One person I have not been able to tell is my best friend M, who lives out of state. We've been friends since high school, we traveled to Europe together after college, she was in my wedding party, etc. One reason is that she has been on me since I got married about having children. She is the one person I can rely on to ask me the, "Are you pregnant yet?" question in every phone conversation.
This actually never bothered me during the first...um...5 years because we weren't even trying. In fact, I would often retort that I was waiting for her to get married herself so we could have kids at the same time.
You can already see what will happen, right? M meets an amazing guy (which I am so thankful for, because there were quite a few losers in between), gets married, and conceives within the first 3 months of trying...right around the time DH and I start.
Now, I should explain that one thing that I'm so very grateful for is my ability to detach from my infertility pain when it comes to other women getting pregnant. It makes me feel wistful and sad for my own situation, but I don't have a hard time putting that away and being genuinely happy for them.
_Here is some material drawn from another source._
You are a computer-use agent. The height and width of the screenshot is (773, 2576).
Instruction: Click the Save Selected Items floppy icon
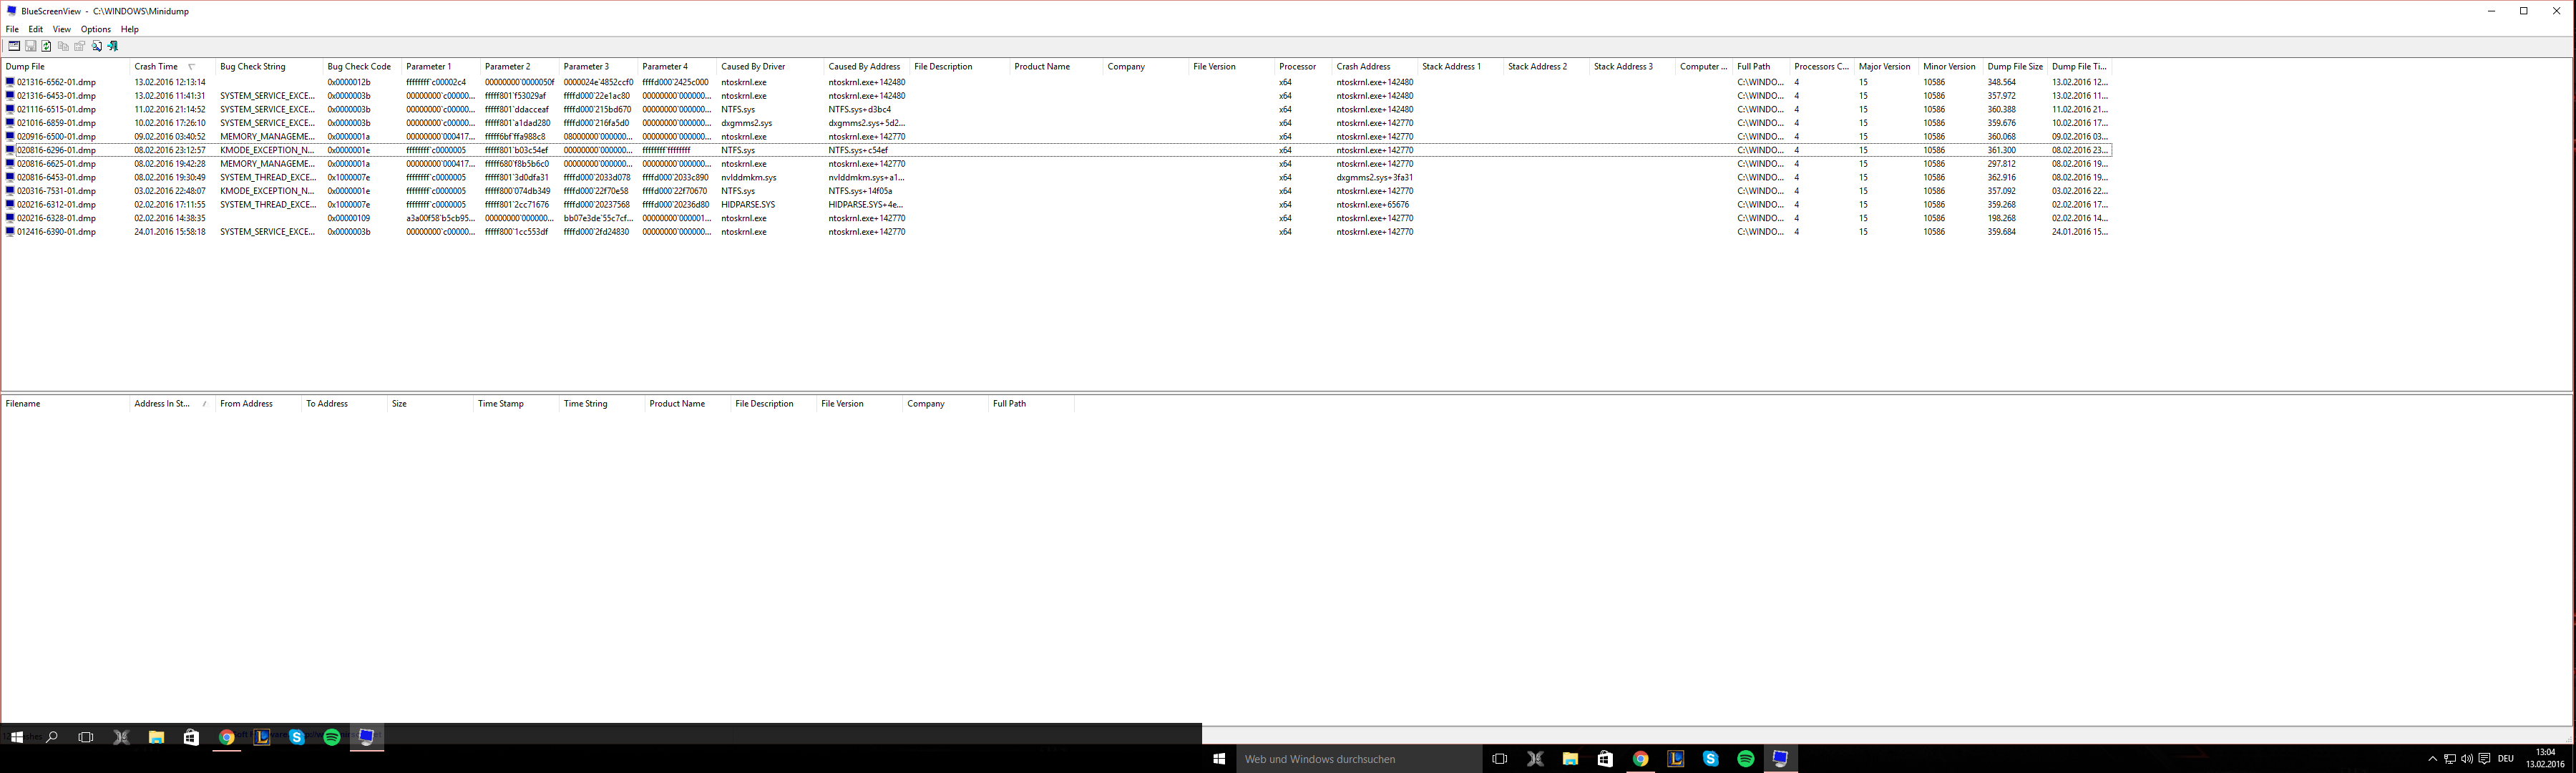30,46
I can listen to the pregnancy stories, do the baby showers (though I've always disliked bridal and baby showers - even before IF), and play happily with the kids. This probably isn't a healthy thing (and I suspect this ability comes from some rather unpleasant aspects of my upbringing), but for now I consider it an acceptable coping mechanism.
Even so, ever since M gave birth, I've limited my contact with her to mostly email, Facebook, and cards. Not to avoid the news about her kid, who I love hearing about and is the cutest guy in the world, but to avoid the inevitable question. I know I can't hold out forever, and I'm sure M suspects something is up, but I'm at least hoping I can wait until I'm back in my hometown this summer, and I can blubber my sad story to her over coffee. Or better yet, smoothies, because I'll be pregnant by then (oh the things we tell ourselves)...
But this weekend, M starts emailing me about how long it's been since we've talked over the phone. And then she calls and leaves a message while I'm out to dinner this evening.
So I sit there thinking that maybe I should just be brave and call her tomorrow afternoon and tell her. Because I'm being unfair keeping this kind of information from my best friend, who I know will never be able to say the right thing in return but will be genuinely sympathetic and loving to me.
And then the thought hits me...what if she's not calling to ask me if I'm pregnant? What if she is calling me to tell me that she is pregnant...again?
Detached or not, the thought of this fills me with absolute horror. Because even if I can be happy for her, how can I bring myself to tell her about IF if she is happily expecting? And if I don't tell her now, she will be so hurt when I finally do tell her this summer. Or worse, what if I were to unburden myself before she told me her news? That would put her in a terribly awkward situation.
I can't believe I'm devoting so much energy and worry to a completely hypothetical situation!